▸ **WHAT YOU HAVE TO DO**
Take the data below and write it out exactly, except for the pictures.

▸ **MATERIAL FOR THIS EXERCISE**
=== Begin Enclosure ===
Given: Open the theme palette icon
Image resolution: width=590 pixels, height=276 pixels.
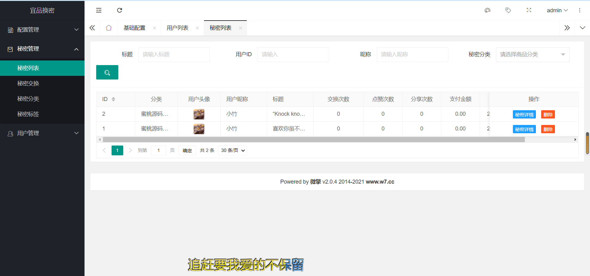Looking at the screenshot, I should (x=487, y=10).
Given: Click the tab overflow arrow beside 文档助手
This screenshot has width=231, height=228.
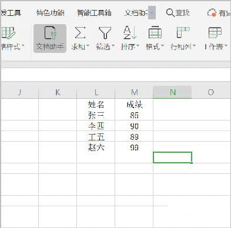Looking at the screenshot, I should tap(152, 13).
=== End Enclosure ===
▸ **TASK RESPONSE**
Given: Open the theme palette icon
Image resolution: width=590 pixels, height=276 pixels.
Looking at the screenshot, I should (x=487, y=10).
Given: Click the tab overflow arrow beside 文档助手
This screenshot has width=231, height=228.
Looking at the screenshot, I should tap(152, 13).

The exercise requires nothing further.